## Problem requirements
Pull every line containing "computer" from the data.

## Data extract
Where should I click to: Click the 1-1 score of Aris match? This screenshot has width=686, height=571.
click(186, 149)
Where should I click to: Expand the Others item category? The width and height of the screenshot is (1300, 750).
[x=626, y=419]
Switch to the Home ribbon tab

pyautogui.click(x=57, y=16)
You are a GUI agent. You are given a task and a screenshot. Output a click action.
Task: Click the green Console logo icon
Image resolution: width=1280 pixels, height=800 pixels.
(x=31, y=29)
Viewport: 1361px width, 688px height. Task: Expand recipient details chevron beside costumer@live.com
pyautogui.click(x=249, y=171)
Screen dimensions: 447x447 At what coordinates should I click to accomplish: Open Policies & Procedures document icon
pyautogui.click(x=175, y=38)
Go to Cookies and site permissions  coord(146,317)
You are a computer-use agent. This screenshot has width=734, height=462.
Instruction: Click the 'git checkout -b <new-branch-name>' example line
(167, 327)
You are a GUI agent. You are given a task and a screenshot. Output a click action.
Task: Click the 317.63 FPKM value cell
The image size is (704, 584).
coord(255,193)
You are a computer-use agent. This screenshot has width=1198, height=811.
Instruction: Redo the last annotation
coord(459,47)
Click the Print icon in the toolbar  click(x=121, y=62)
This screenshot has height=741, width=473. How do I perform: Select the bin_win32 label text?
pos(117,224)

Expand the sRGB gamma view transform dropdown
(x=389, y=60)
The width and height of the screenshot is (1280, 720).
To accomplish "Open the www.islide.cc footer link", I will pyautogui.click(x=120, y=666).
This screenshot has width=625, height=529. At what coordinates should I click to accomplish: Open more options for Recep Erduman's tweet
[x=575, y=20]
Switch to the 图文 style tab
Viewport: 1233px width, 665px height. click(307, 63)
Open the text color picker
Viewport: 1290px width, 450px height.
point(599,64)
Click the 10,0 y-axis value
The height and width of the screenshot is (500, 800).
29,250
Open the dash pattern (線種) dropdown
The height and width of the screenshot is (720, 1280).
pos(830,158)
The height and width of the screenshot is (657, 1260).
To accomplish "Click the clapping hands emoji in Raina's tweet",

## Finished exercise
You are a computer-use agent. This screenshot has width=734, height=462.
You are a computer-use agent. This screenshot has width=1198, height=811.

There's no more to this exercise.